If written correctly, No. However, if you leave out the outer parentheses for the OR conditions and change the order of the type and ended conditions, you can get unintended results.

Math operators

Find the oldest actors/actresses that died in 2020. Order by their age at the time of their death in descending order and show the top 5.

SELECT
  *,
  death - birth AS age
FROM person p 
WHERE 
  death = 2020
  AND (profession like '%actor%'
  OR profession like '%actress%')
ORDER BY
  age DESC
LIMIT 5;

Here is the output:

Query Output 9

Your Turn!

Based on what we have learned so far, it is now your turn to practice and work on several questions on your own or in a small group in class.

Question 6

Identify the movie title that is scheduled for the latest future release. Select only the tid, title, and year in that order.

Copy and paste your code into the submission.yaml for Question 6.

Question 7

Delete the tid identified in Question 6 from the entire database including any person that does NOT appear in the castcrew for any other movie.

Hint

You do NOT have to write a complex query to identify the ONE person that should be deleted although you are welcome to ask for AI assistance. You can identify the pid by writing a series of SELECT statements for all persons that are scheduled to be in the castcrew for the movie.

Copy and paste ALL of your code into the submission.yaml for Question 7 above the count validation query shown below that is included in the submission.yaml file.

SELECT 
(SELECT COUNT(*) from title) as title_cnt,
(SELECT COUNT(*) from rating) as rating_cnt,
(SELECT COUNT(*) from aka) as aka_cnt,
(SELECT COUNT(*) from castcrew) as castcrew_cnt,
(SELECT COUNT(*) from person) as person_cnt

Question 8

Identify the top 5 oldest persons that were still alive as of 2020 that were born in the 20th century whose profession was either a director or assistant director but never acted (actor or actress) in any movie. Select only the pid, name, birth, death, profession and derived age in that order. Order by their age in descending order.

Hint

You should only consider information in this database and not whether the person is no longer alive now. The database was last updated in 2020.

Question 9

Identify ALL moves that have votes greater than 100,000 and an average rating greater than 9.0 OR votes greater than 500,000 and an average rating greater than 8.5. Select only the tid, average, and votes. Order by their average in descending order.

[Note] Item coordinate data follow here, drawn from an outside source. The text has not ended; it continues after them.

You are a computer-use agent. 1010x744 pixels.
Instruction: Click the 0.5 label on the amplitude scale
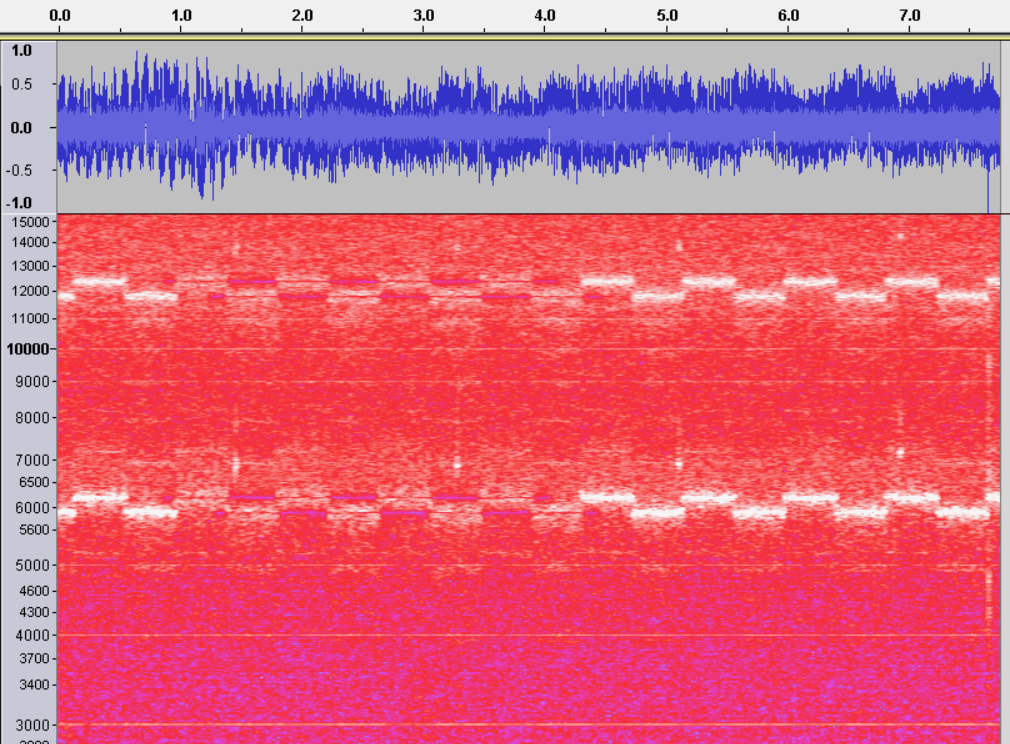(x=21, y=85)
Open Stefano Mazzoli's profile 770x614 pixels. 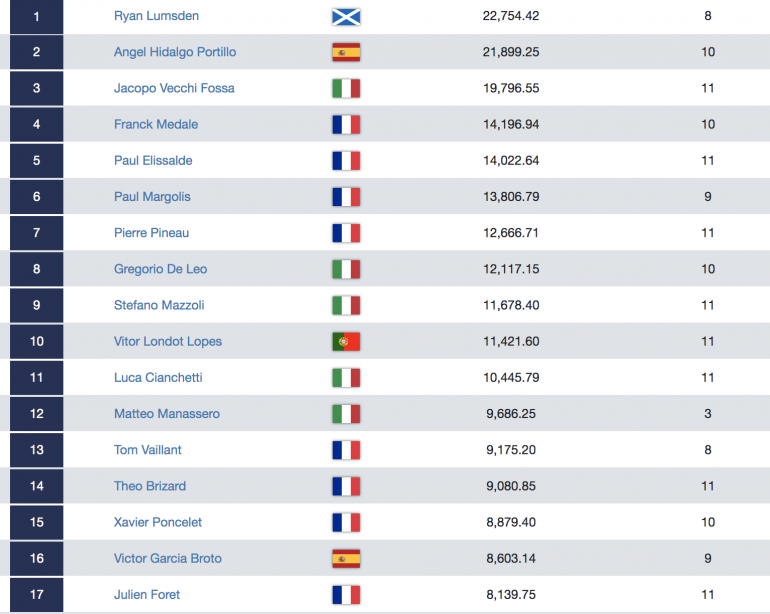click(159, 305)
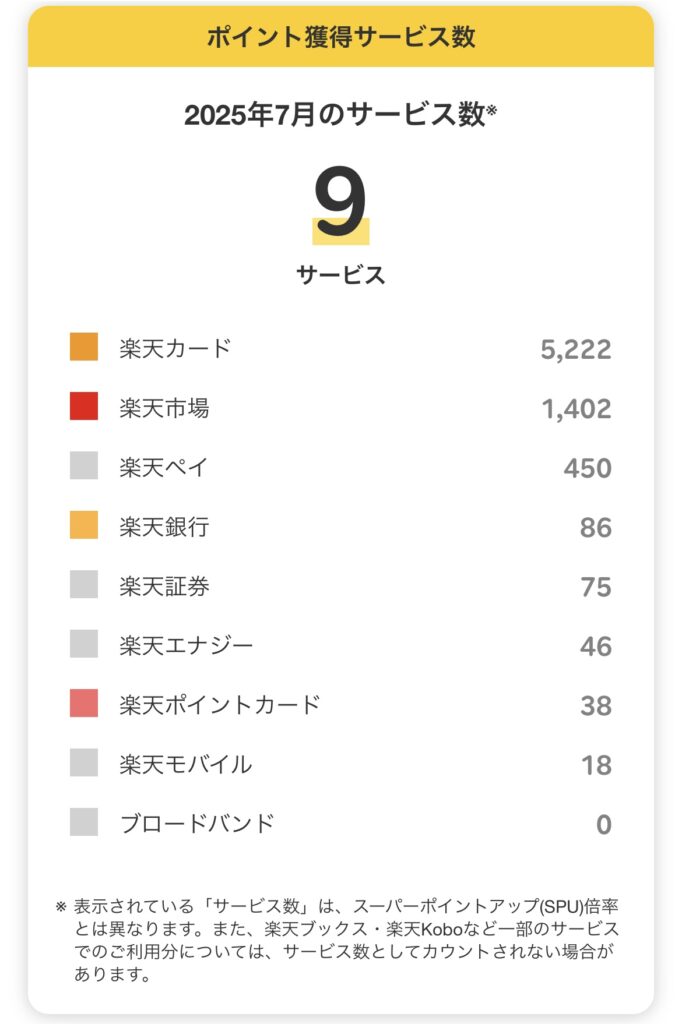Click the 1,402 value for 楽天市場

pos(576,409)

Copy and paste your code into the submission.yaml for Question 9.

Question 10

Identify the top 10 persons with the longest history in the IMDb database that were between 80 and 90 years old as of 2020 (dead or alive) whose profession was actor or actress but they never provided soundtrack services for a movie. Select only the pid, name, birth, death, profession and derived age in that order.

Hint

The pid is an artificial key that is assigned in ascending order when the person is first added to IMDb.

Conclusion

In this demo, we used DB Browser for SQLite to write some basic SQL queries and explored a movie dataset from IMDb.com.